Exercise description
Determine how many lines in the entries below include the word "Fire", and reply with that number alone.

Given records START

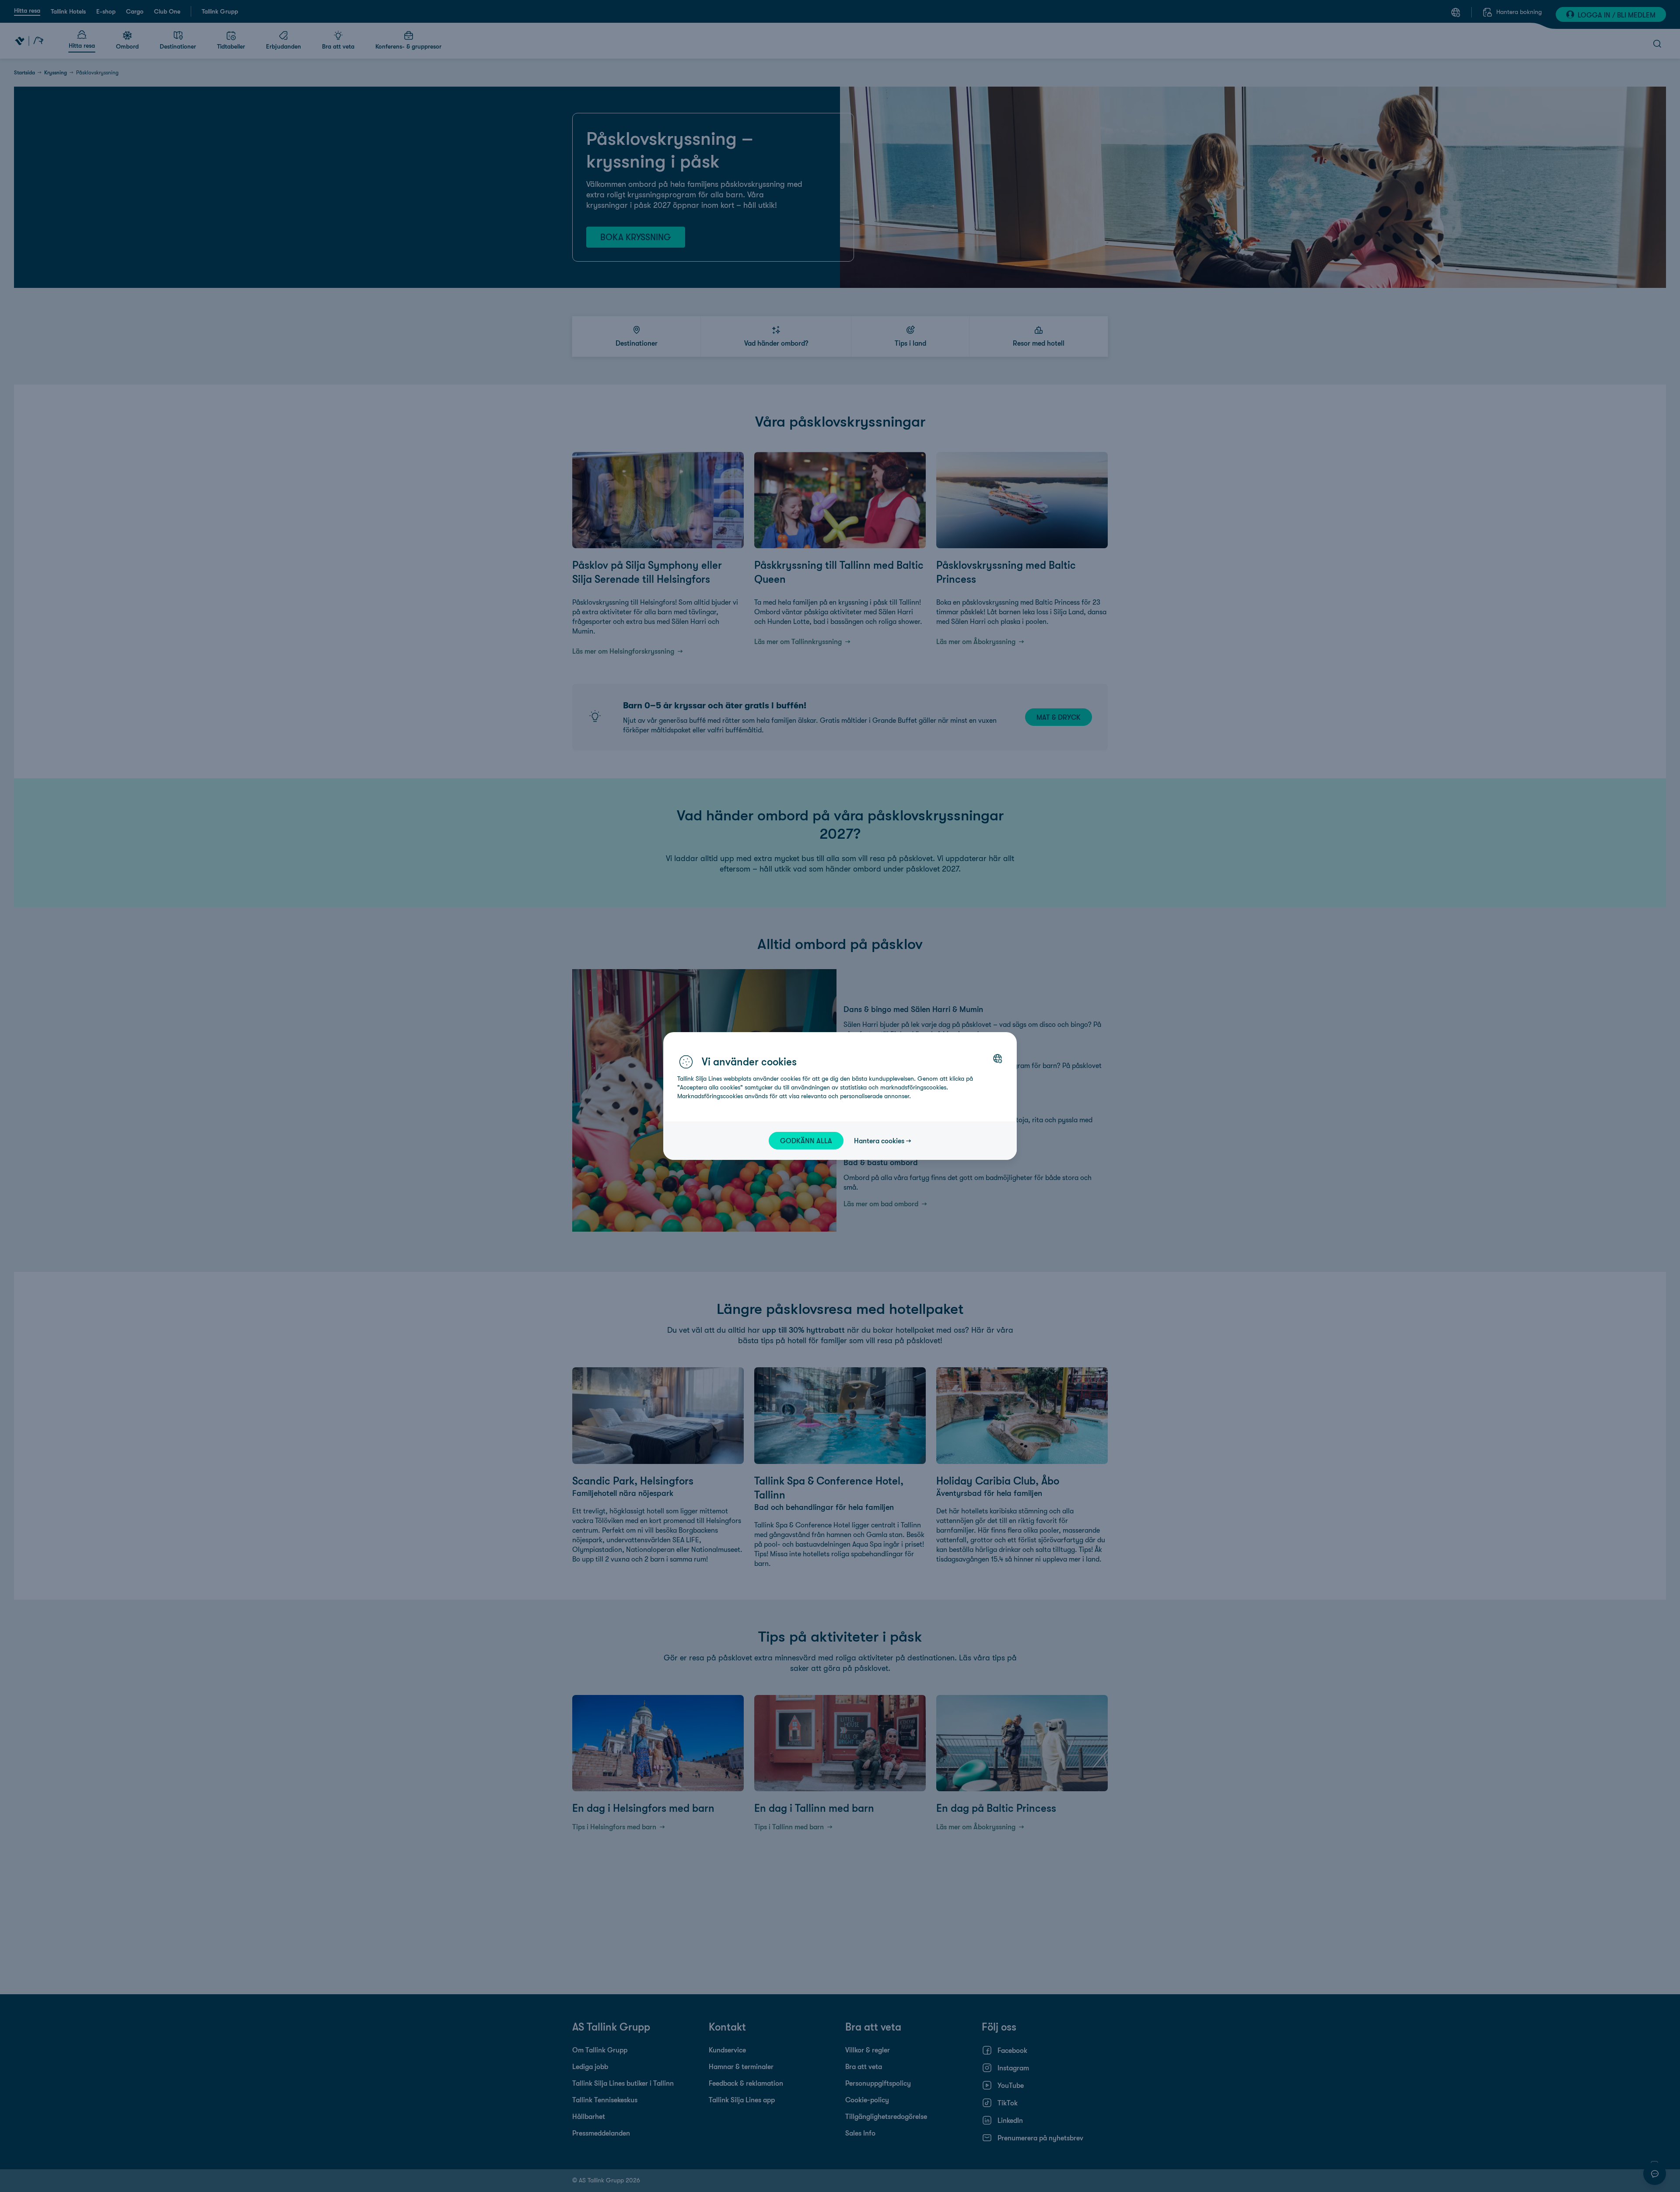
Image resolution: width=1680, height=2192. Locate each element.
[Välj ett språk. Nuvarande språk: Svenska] (997, 1058)
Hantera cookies (879, 1140)
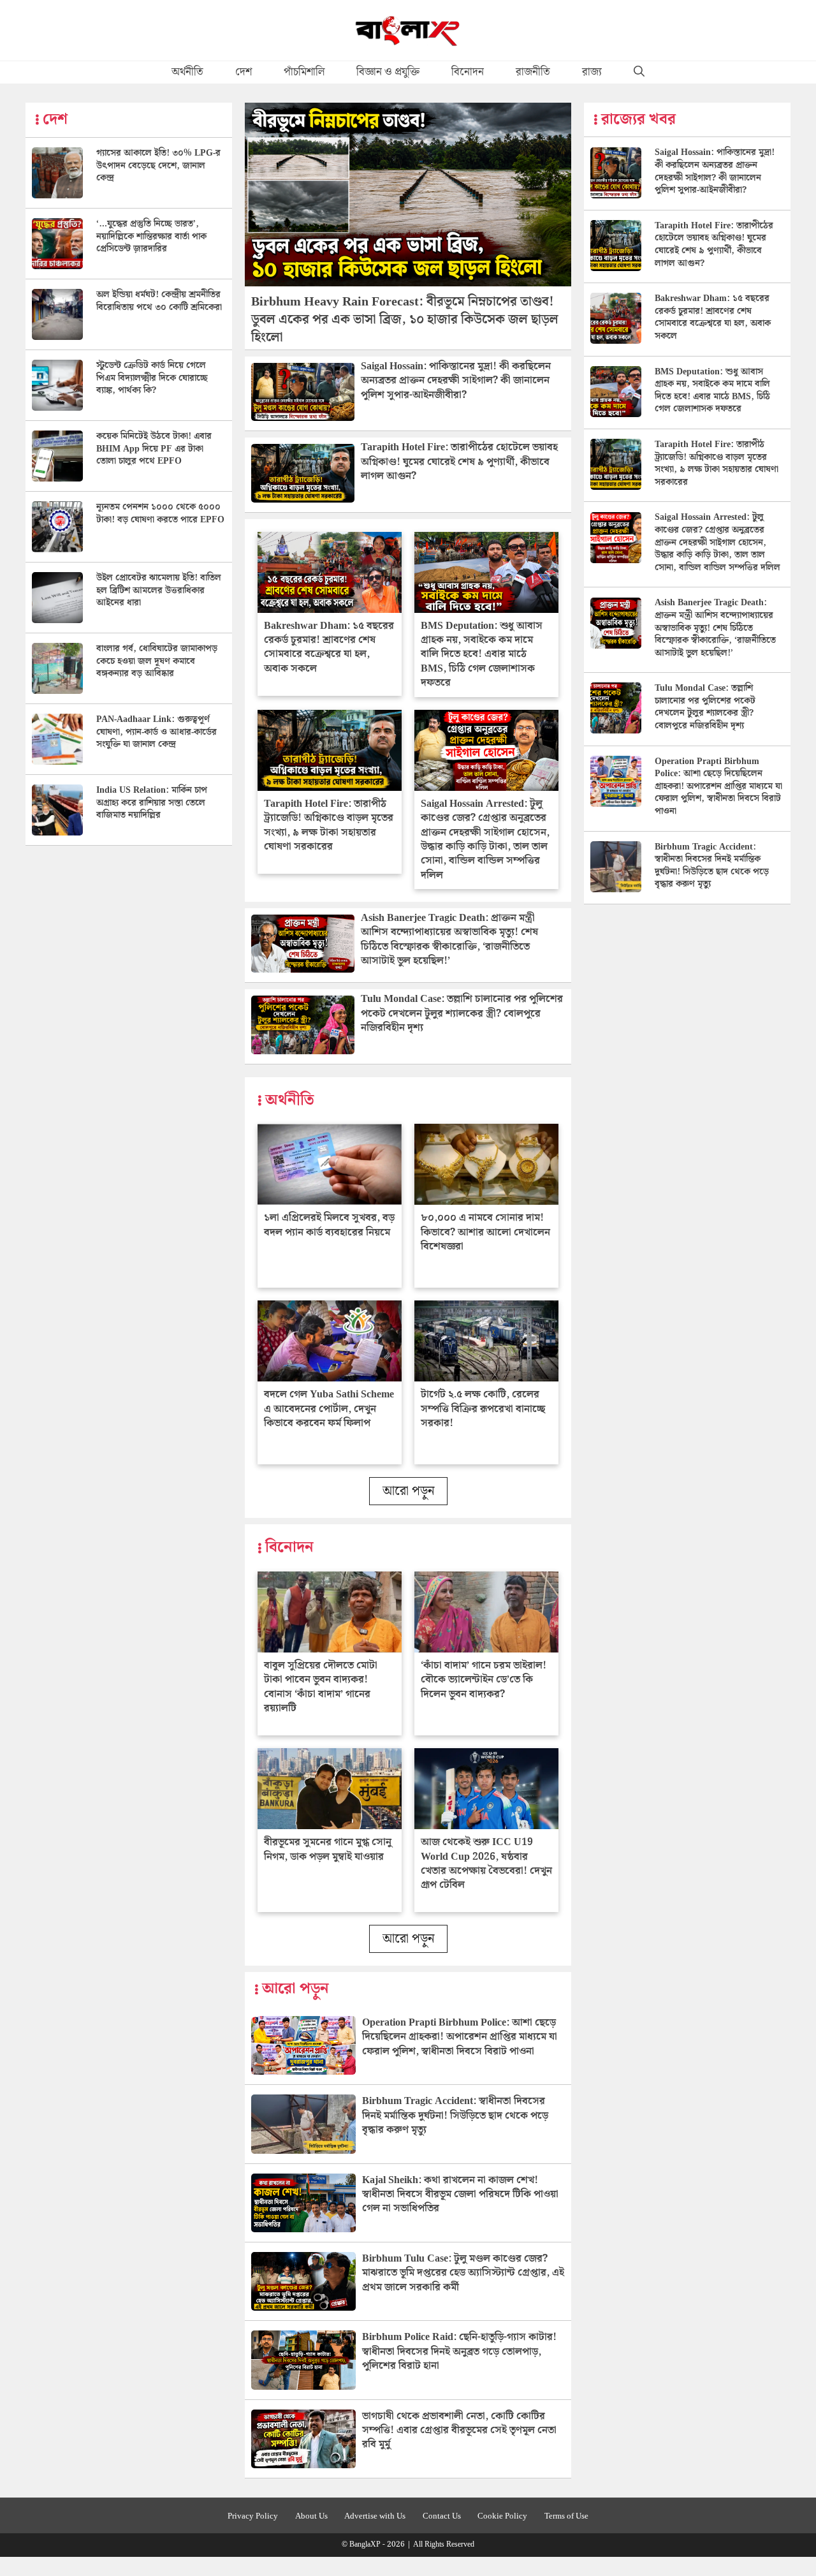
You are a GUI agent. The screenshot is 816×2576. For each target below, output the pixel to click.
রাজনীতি (533, 72)
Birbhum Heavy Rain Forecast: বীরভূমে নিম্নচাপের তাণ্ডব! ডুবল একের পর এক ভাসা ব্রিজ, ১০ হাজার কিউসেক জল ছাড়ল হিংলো (404, 319)
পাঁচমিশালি (304, 72)
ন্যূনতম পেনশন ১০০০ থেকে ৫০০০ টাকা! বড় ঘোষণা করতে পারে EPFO (160, 513)
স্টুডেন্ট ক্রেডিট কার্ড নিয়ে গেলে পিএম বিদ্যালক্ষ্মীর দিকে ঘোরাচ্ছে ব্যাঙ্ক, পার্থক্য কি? (152, 377)
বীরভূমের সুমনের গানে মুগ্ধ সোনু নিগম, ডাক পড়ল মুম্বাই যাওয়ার (327, 1849)
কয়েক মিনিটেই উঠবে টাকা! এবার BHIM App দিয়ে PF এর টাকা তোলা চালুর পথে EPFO (154, 448)
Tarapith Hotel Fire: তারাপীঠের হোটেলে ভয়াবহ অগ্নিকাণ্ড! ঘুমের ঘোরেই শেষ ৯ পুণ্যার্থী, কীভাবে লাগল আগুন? (459, 461)
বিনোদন (467, 72)
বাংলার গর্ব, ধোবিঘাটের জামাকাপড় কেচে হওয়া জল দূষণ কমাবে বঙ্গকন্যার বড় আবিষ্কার (156, 661)
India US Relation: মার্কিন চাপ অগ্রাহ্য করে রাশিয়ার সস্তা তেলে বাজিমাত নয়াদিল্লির (151, 802)
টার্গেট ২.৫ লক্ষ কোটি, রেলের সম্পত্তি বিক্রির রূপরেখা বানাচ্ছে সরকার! (483, 1409)
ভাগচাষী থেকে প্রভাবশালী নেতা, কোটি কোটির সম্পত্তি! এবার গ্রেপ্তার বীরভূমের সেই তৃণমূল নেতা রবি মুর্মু (459, 2430)
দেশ (243, 72)
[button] (639, 72)
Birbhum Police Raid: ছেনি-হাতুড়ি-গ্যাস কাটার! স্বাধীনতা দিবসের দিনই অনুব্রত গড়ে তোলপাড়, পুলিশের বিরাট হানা (459, 2351)
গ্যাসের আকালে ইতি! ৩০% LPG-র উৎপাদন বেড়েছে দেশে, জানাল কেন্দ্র (158, 165)
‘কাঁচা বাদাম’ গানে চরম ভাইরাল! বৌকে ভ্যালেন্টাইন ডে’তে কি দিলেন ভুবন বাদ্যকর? (483, 1680)
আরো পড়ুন (408, 1491)
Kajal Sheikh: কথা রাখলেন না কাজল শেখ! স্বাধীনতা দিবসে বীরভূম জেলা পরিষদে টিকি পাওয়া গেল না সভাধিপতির (460, 2194)
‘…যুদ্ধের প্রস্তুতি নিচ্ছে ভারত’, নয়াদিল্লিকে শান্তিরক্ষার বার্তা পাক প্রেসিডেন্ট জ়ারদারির (151, 236)
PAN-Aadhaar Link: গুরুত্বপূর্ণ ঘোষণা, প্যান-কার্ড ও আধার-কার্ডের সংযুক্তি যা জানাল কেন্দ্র (156, 731)
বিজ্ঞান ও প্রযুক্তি (387, 72)
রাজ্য (592, 72)
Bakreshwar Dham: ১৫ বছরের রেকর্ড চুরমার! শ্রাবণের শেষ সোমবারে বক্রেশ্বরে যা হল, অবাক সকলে (329, 647)
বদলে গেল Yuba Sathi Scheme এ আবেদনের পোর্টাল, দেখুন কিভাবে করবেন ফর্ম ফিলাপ (329, 1409)
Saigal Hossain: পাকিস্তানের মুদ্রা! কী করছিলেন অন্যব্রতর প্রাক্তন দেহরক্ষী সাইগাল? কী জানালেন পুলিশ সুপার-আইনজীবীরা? (456, 380)
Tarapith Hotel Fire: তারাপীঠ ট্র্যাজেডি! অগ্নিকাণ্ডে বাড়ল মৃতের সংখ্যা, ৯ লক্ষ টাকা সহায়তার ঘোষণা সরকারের (328, 825)
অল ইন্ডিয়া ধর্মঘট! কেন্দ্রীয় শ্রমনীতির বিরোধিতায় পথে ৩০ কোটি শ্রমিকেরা (159, 301)
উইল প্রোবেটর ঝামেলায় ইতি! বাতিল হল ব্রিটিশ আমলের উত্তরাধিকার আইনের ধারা (158, 590)
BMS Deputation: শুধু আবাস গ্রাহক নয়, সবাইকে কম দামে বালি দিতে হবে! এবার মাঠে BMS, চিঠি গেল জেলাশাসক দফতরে (482, 654)
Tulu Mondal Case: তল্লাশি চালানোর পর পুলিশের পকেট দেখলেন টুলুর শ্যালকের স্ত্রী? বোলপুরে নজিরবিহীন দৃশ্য (462, 1013)
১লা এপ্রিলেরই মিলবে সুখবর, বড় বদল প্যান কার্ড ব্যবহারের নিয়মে (329, 1225)
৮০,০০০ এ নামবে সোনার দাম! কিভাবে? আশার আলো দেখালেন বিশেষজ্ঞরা (485, 1232)
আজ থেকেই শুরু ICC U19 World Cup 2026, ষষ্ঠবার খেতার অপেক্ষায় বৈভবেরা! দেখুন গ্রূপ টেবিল (486, 1863)
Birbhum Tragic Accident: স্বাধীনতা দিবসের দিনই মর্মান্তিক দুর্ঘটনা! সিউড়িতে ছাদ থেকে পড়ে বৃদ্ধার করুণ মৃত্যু (455, 2115)
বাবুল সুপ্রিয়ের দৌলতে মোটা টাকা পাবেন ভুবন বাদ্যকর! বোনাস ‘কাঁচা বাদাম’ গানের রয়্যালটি (320, 1687)
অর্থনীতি (187, 72)
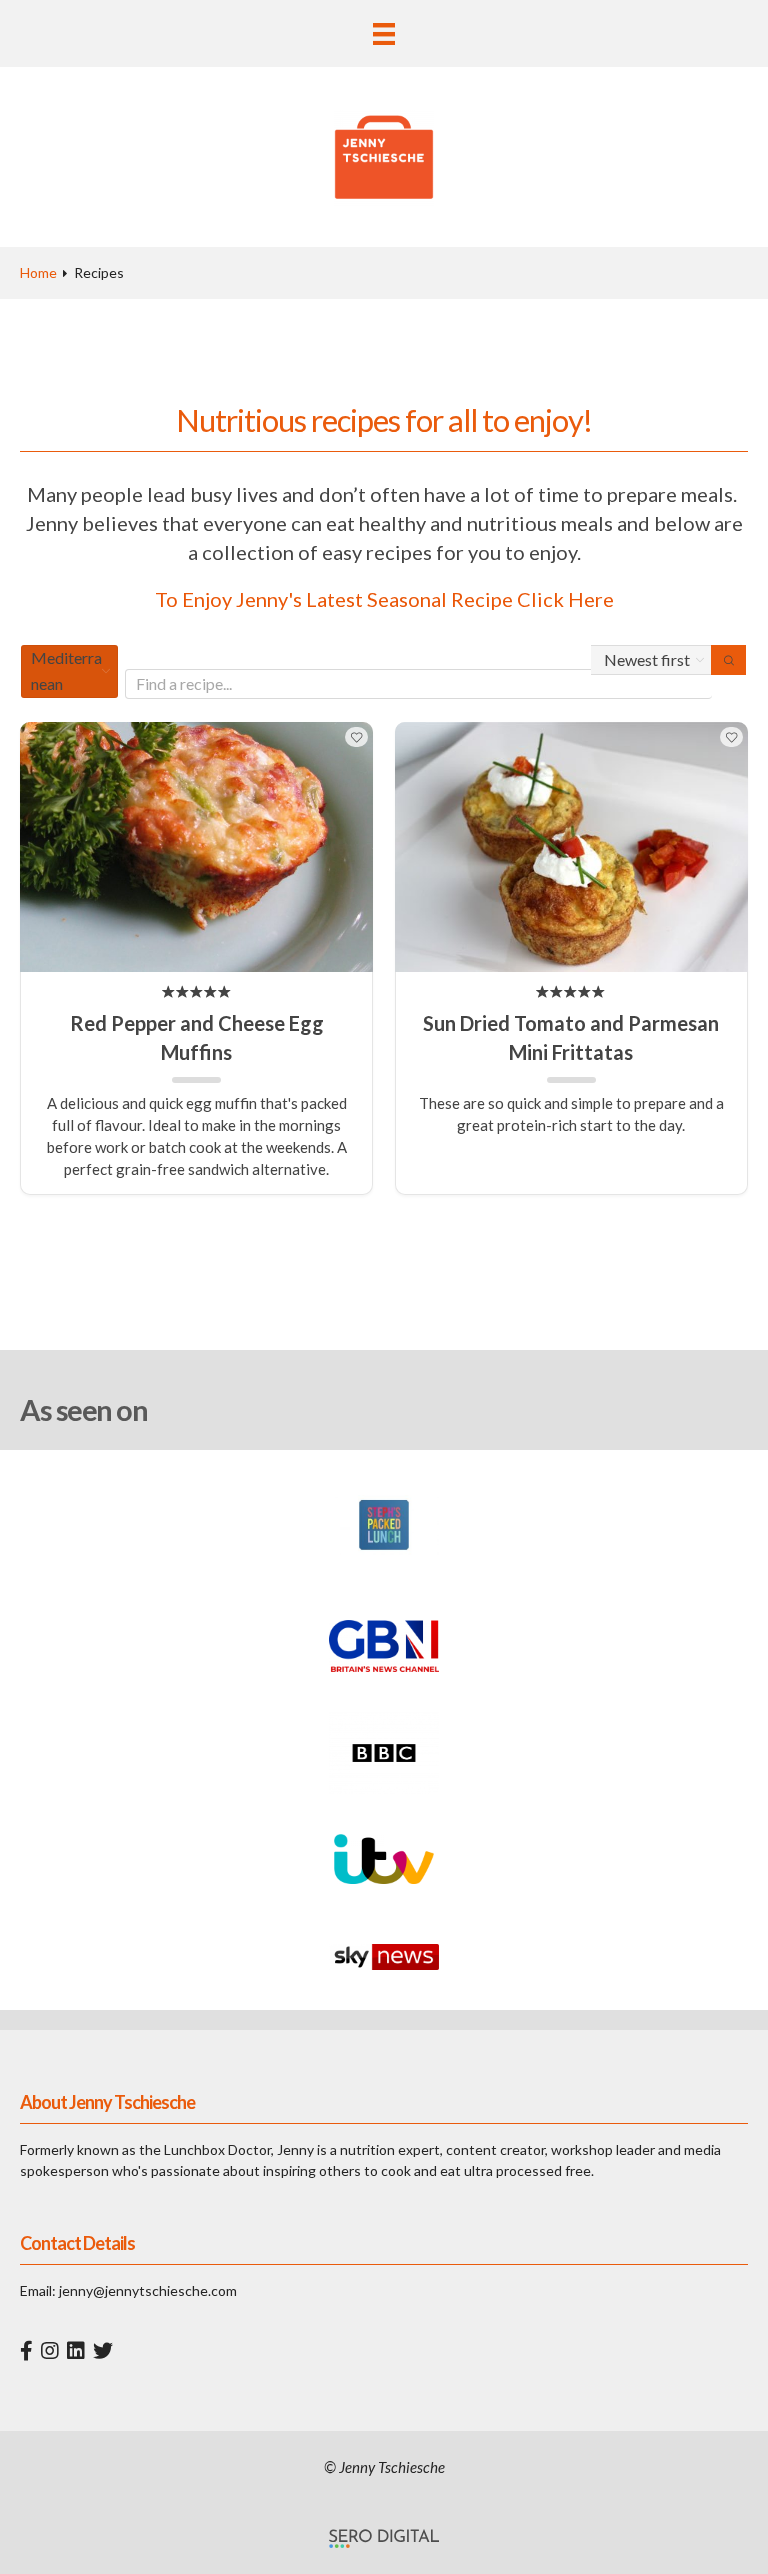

Given records END

Solution to the problem
2